- _Work to complete_: Locate "Task: View the fourth" in the listing below, then output the line holding it and every line after it, exactly and with nothing else.
(Given entries begins)
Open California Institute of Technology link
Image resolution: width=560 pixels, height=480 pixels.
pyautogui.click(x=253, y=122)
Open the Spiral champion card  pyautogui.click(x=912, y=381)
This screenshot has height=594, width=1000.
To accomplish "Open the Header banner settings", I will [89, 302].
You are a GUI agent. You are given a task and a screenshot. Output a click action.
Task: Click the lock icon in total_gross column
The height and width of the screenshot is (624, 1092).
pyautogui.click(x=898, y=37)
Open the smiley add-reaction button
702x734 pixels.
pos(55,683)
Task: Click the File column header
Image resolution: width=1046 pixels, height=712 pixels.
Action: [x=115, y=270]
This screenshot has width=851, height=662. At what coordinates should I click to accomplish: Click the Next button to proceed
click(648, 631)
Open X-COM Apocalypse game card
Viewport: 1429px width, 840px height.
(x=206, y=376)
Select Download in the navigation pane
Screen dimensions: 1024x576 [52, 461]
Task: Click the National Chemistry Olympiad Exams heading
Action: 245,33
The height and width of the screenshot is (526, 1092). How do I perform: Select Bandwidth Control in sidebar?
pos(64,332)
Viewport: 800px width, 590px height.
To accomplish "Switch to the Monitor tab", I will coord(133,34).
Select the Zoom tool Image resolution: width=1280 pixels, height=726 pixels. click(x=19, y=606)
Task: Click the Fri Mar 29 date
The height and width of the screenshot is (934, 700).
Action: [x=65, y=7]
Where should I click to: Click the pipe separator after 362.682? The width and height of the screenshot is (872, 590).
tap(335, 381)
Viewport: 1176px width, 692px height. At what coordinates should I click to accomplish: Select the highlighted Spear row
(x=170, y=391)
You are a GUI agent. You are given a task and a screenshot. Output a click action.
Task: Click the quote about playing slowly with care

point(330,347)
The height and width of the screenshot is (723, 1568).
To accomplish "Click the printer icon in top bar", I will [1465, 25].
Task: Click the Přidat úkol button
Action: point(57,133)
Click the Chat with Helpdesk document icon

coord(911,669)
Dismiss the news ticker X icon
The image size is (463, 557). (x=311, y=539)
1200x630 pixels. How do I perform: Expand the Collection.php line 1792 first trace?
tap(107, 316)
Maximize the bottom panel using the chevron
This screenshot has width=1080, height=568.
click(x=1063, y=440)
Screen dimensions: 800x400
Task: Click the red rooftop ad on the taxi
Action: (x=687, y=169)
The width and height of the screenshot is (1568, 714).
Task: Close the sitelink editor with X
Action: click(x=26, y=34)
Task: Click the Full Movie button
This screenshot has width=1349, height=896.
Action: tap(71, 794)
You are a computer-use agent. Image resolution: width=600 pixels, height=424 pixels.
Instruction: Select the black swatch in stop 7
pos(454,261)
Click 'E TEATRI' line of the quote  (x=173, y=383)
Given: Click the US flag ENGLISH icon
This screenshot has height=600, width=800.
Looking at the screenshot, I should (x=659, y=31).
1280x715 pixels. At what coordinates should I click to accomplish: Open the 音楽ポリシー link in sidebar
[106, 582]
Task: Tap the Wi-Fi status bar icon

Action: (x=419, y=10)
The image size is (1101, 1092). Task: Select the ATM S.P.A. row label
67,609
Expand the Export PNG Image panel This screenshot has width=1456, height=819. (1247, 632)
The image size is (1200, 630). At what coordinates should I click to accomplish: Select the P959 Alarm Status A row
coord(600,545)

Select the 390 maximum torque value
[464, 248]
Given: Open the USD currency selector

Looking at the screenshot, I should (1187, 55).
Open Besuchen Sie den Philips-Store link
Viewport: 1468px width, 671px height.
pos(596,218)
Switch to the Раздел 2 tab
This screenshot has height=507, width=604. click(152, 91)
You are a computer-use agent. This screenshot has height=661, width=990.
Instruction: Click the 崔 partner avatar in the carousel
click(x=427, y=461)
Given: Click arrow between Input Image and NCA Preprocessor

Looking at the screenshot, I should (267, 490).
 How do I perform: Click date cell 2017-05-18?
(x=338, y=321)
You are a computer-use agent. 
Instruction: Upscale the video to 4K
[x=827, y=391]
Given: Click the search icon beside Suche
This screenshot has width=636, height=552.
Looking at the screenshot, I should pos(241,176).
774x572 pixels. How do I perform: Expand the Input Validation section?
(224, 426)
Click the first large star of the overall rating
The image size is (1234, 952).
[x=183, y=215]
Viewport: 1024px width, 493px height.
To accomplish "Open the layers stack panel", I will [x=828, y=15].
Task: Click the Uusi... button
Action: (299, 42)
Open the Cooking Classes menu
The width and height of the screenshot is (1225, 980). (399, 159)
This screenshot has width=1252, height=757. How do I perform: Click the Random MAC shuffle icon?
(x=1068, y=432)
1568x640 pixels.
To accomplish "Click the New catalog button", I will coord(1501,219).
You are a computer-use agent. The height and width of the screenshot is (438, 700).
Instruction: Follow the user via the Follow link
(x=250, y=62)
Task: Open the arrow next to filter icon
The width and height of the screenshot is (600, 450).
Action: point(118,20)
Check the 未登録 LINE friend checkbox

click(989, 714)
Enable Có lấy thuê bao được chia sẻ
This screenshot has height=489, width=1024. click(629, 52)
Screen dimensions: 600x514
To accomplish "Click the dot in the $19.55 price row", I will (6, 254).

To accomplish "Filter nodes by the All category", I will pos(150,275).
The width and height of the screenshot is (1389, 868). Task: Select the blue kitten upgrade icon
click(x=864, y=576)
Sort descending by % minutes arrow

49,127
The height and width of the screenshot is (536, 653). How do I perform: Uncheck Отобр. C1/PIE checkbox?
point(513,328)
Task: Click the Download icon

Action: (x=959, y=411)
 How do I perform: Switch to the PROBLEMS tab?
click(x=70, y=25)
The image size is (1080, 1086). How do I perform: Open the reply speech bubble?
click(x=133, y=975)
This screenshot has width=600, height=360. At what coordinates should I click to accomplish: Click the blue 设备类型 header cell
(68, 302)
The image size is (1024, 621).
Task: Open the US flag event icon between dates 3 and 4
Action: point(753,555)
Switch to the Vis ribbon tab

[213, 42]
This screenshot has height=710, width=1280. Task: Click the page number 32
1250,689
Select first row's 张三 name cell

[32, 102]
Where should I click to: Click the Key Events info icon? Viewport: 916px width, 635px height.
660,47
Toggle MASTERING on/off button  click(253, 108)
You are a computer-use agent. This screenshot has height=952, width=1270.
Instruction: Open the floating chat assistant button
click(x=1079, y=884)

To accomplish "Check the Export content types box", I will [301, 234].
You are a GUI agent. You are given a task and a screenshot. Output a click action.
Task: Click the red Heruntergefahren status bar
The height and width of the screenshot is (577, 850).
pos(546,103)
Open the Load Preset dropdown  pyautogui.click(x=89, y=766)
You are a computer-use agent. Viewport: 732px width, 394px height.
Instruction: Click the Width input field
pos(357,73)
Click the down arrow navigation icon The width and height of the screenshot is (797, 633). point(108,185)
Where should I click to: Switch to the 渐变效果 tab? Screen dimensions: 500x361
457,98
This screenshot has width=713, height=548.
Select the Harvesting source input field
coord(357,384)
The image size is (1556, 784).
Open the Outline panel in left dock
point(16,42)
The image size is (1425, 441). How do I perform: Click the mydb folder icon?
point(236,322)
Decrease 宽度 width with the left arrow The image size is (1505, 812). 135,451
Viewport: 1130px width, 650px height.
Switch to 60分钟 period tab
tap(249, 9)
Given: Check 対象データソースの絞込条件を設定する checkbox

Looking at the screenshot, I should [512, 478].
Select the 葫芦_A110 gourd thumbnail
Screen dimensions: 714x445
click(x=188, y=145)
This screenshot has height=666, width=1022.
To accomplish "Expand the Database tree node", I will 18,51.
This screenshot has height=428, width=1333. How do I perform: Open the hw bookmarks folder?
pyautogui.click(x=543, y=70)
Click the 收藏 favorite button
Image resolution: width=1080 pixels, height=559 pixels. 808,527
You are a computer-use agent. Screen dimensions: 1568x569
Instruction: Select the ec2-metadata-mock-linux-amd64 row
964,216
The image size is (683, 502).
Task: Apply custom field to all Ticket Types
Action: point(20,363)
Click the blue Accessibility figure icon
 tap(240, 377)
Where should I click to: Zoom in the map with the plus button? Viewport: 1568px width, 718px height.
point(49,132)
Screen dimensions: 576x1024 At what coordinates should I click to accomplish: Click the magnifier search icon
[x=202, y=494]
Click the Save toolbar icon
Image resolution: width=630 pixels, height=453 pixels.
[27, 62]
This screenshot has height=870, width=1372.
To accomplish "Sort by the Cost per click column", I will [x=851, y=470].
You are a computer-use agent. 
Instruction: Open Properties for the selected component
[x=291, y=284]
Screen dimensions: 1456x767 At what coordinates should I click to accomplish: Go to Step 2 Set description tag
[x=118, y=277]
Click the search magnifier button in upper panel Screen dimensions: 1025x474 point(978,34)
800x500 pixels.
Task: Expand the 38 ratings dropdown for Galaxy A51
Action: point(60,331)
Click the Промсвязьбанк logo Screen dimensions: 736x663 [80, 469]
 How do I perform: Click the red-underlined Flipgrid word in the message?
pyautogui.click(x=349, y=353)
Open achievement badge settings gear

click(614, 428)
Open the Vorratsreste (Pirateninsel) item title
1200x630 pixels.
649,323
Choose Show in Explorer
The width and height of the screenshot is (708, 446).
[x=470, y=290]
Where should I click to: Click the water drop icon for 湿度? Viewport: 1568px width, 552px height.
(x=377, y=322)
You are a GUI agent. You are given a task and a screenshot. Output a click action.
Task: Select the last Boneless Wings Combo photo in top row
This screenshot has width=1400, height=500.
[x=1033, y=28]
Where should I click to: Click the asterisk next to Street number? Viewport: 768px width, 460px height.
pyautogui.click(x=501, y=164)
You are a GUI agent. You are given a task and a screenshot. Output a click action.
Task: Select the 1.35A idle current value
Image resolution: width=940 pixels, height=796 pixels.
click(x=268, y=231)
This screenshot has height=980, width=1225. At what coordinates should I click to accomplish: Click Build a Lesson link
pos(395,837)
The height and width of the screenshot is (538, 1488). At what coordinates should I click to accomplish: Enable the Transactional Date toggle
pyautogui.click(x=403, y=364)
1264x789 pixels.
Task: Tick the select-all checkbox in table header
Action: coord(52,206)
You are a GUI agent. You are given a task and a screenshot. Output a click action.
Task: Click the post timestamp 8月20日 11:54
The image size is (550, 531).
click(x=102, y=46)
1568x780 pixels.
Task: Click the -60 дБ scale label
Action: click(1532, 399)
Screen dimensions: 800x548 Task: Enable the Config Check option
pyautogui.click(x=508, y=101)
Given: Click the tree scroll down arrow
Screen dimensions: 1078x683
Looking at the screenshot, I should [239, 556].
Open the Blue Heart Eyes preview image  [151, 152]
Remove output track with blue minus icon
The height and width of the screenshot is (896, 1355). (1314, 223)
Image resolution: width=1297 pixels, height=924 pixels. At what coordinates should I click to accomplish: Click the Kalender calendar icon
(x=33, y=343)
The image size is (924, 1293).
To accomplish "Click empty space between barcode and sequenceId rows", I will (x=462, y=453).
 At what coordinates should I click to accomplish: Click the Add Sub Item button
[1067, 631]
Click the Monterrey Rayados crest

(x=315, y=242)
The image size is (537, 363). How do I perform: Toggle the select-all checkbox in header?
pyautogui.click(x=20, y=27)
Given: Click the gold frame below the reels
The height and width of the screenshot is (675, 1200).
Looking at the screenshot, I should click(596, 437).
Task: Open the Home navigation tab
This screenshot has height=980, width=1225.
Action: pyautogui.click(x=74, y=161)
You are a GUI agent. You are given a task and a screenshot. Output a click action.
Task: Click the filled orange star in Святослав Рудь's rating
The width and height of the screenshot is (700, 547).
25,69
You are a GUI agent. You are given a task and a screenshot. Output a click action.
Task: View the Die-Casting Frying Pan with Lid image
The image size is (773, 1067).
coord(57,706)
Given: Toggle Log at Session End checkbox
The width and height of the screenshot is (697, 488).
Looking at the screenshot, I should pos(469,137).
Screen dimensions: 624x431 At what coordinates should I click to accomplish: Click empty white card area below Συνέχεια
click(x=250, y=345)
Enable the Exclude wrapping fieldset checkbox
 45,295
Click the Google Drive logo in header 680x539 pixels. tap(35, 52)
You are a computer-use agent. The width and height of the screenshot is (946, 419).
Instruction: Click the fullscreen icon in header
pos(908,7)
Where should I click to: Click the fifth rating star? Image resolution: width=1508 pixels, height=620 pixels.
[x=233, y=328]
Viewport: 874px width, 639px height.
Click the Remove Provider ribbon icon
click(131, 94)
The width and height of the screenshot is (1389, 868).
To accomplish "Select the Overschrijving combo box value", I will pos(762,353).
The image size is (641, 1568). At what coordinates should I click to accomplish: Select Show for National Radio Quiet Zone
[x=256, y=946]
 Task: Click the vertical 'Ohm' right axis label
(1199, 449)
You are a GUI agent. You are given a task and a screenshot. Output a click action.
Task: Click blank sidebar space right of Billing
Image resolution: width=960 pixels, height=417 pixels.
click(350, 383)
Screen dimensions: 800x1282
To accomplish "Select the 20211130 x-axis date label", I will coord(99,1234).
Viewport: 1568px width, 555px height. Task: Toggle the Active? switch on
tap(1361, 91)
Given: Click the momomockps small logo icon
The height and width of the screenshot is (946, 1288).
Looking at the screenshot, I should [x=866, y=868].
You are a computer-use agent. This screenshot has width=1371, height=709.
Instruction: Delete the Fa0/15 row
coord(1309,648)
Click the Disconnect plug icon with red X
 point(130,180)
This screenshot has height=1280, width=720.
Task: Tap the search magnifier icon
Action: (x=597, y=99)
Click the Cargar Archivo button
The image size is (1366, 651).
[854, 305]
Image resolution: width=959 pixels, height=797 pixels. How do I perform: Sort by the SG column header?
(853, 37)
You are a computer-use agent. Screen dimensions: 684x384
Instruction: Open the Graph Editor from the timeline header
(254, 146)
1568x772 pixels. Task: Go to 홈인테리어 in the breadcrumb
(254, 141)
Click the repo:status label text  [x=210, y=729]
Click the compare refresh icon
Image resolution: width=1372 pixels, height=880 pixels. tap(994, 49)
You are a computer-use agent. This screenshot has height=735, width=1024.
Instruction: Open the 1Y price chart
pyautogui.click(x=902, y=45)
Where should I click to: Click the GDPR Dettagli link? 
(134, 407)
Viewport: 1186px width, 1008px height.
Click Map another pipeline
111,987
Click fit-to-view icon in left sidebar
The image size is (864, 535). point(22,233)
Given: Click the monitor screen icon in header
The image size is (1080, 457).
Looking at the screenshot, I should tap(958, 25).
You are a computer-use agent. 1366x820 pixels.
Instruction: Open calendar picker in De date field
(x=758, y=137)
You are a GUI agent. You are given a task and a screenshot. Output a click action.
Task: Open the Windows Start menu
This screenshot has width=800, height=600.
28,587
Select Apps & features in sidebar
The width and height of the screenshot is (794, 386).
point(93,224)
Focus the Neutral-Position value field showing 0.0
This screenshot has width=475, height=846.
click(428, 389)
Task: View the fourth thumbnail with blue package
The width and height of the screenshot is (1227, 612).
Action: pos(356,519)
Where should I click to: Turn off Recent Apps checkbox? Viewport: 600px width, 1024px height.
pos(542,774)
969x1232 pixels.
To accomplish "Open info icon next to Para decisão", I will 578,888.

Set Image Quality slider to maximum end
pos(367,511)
(Given entries ends)
- _Solution to this task_:
Task: View the fourth thumbnail with blue package
The width and height of the screenshot is (1227, 612).
Action: pos(356,519)
Where should I click to: Turn off Recent Apps checkbox? Viewport: 600px width, 1024px height.
pos(542,774)
969x1232 pixels.
To accomplish "Open info icon next to Para decisão", I will 578,888.

Set Image Quality slider to maximum end
pos(367,511)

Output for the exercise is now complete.